[Saved entries]
*** Begin section ***

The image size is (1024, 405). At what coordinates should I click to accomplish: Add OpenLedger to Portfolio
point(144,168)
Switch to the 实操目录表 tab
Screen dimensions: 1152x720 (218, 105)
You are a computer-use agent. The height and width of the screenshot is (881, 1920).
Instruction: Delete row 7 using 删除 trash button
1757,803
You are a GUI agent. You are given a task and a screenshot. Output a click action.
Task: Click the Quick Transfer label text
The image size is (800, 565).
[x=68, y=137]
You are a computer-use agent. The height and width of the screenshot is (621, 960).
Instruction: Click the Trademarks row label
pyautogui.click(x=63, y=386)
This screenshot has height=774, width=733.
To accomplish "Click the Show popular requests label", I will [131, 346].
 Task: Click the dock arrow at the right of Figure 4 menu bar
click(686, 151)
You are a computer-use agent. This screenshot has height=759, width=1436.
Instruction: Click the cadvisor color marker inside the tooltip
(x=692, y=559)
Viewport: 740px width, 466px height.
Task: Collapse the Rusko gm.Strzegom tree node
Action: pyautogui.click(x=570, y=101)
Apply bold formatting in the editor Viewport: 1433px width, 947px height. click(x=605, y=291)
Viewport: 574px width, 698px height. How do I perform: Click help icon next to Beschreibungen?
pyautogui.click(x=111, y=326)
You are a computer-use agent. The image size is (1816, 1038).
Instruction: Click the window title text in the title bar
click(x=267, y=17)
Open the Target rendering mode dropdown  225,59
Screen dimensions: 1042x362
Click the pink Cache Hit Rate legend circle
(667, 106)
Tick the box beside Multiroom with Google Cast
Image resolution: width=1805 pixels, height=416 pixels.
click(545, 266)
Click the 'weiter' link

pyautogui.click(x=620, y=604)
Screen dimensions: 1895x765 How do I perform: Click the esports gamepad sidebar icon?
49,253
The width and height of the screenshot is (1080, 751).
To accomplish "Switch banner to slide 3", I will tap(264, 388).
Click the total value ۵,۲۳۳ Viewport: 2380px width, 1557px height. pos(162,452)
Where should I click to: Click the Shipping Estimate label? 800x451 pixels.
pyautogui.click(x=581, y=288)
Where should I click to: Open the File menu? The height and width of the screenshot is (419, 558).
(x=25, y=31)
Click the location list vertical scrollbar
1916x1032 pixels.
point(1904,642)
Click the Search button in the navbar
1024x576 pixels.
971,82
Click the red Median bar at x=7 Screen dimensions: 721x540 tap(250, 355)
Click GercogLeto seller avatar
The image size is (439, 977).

*** End section ***

— TRY IT —
Some lines above hold the word "computer". Copy all of them.

— SOLUTION TO THE PROBLEM —
You are a computer-use agent. The height and width of the screenshot is (881, 1920).
You are a computer-use agent. The height and width of the screenshot is (621, 960).
You are a computer-use agent. This screenshot has height=759, width=1436.
You are a computer-use agent. The image size is (1816, 1038).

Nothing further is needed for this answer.